→ **Written problem**
Transcribe, word for word, the portion of the rent-deposit passage that opens with the words containing "Counsel for the" and closes with "such a revision.".

** Start Text to read **

Rule 9 is the relevant Rule which prescribes the manner and time within which the deposit as contemplated by Section 29 shall be made. The relevant Rule is quoted below :-
"Rule 9. Deposit of rent under Section 29.- (1) The time within which a deposit of rent under sub-section (1) of Section 29, may be made shall be fifteen days of the last date fixed in the agreement of tenancy with the landlord for payment of the rent or in the absence of such agreement fifteen days from the last date of the month next following that for which the rent is payable." It will thus be seen that Section 50 which provides for a revision to the High Court against the order of the Court of Small Causes, as in this case, does not prescribe a limitation for preferring the ...6/-
revision. In fact the power has been conferred upon the High Court and the District Judge to act suo motu, but it is not disputed before us that the aggrieved party also may invoke that provision and seek relief.
Counsel for the parties submitted before us that in the absence of a provision providing for a limitation the High Court of Karnataka has held that such a revision must be preferred within 90 days. It was so laid down in the case of P. Kannaswamy Versus B.L. Shankaranarayana Shetty AIR 1977 Karnataka 72. A subsequent decision of the same Court in Obalappa Versus Alamelamma AIR 1983 1 Rent Control Reporter 258 has clarified that the period of 90 days though not a period of limitation prescribed by law, is all the same a guidance for the exercise of discretion in such matters. Without going into the correctness of these decisions we proceed on the basis that a revision could be preferred within 90 days, though Section 50 does not lay down the limitation for preferring such a revision.

** End Text to read **
** Start Dataset excerpts **

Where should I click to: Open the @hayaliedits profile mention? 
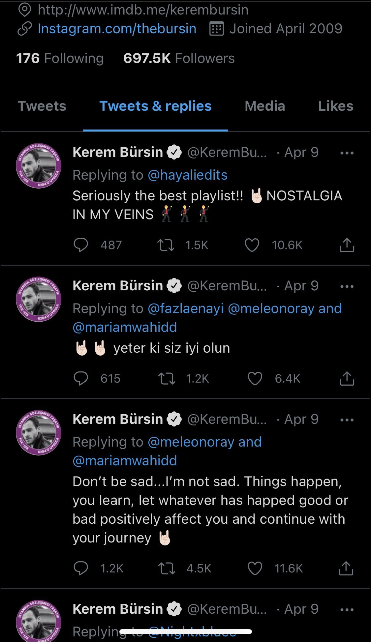point(188,175)
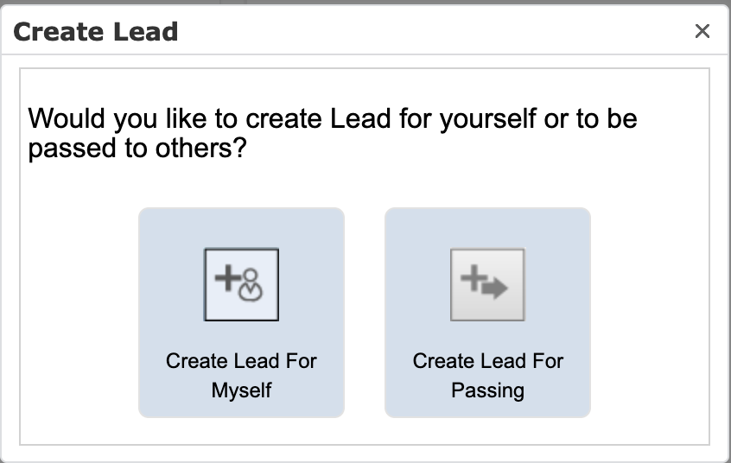
Task: Start creating a lead to pass to others
Action: (487, 313)
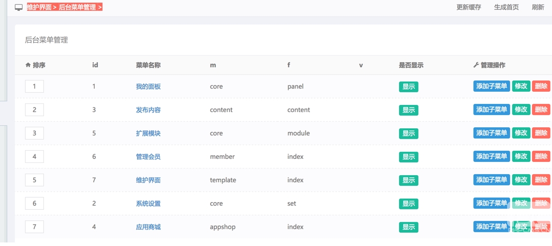Open the 系统设置 menu name link
Image resolution: width=552 pixels, height=246 pixels.
tap(148, 204)
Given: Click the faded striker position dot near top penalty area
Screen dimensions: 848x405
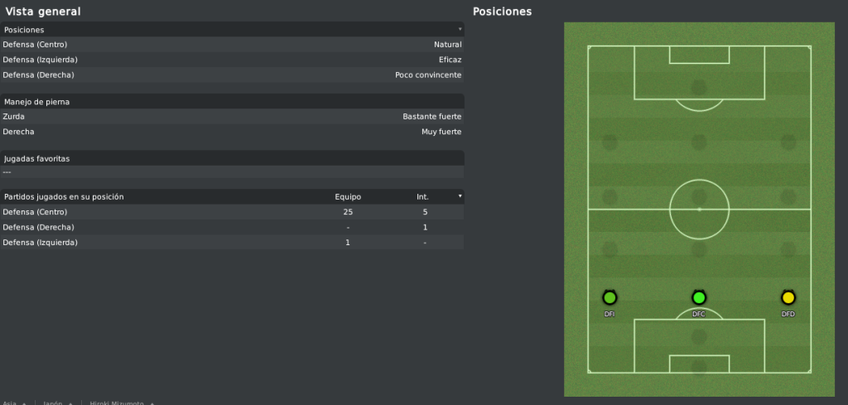Looking at the screenshot, I should click(699, 88).
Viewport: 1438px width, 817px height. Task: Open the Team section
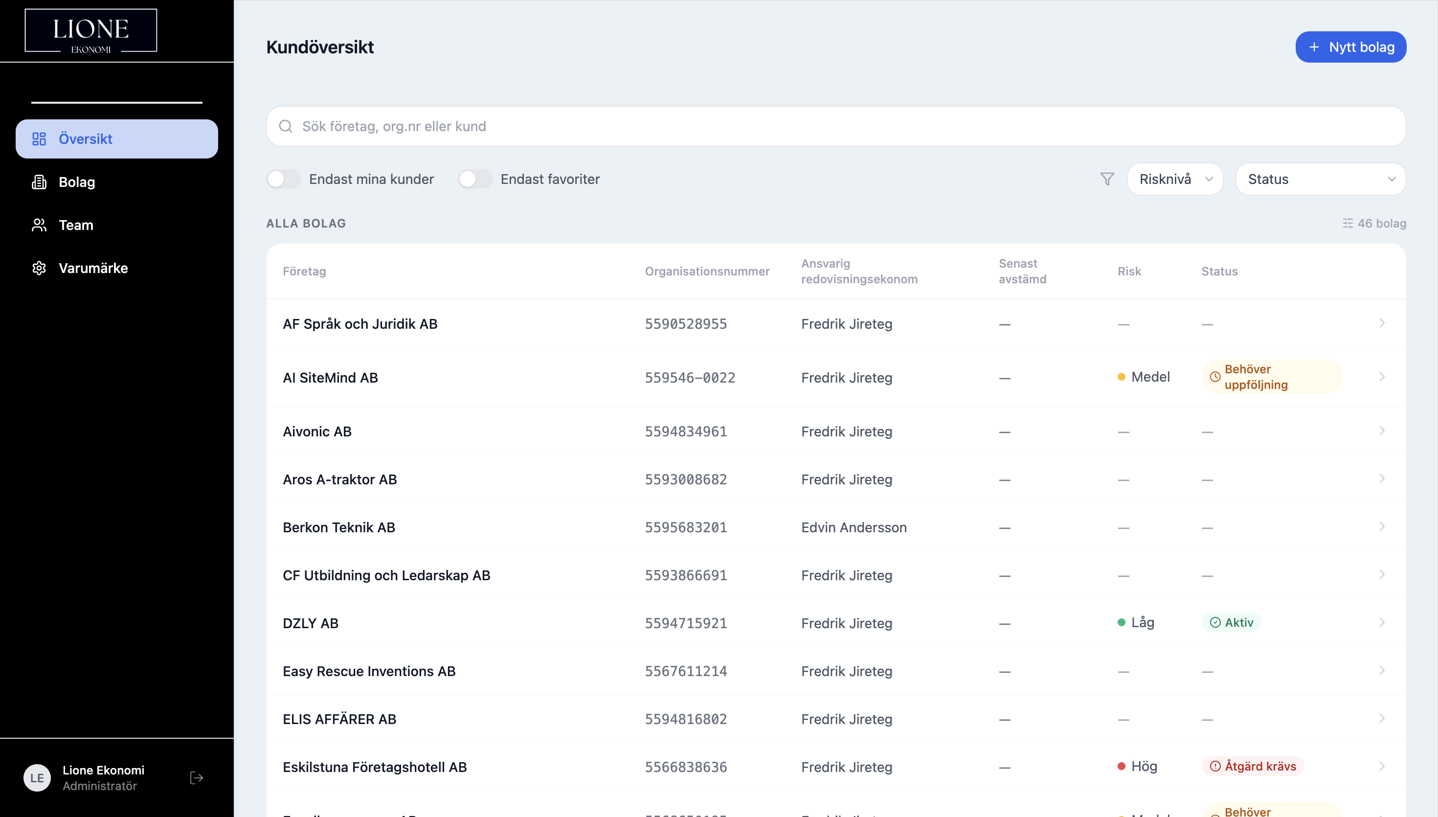pyautogui.click(x=76, y=225)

** End Dataset excerpts **

→ **Result for this exercise**
Counsel for the parties submitted before us that in the absence of a provision providing for a limitation the High Court of Karnataka has held that such a revision must be preferred within 90 days. It was so laid down in the case of P. Kannaswamy Versus B.L. Shankaranarayana Shetty AIR 1977 Karnataka 72. A subsequent decision of the same Court in Obalappa Versus Alamelamma AIR 1983 1 Rent Control Reporter 258 has clarified that the period of 90 days though not a period of limitation prescribed by law, is all the same a guidance for the exercise of discretion in such matters. Without going into the correctness of these decisions we proceed on the basis that a revision could be preferred within 90 days, though Section 50 does not lay down the limitation for preferring such a revision.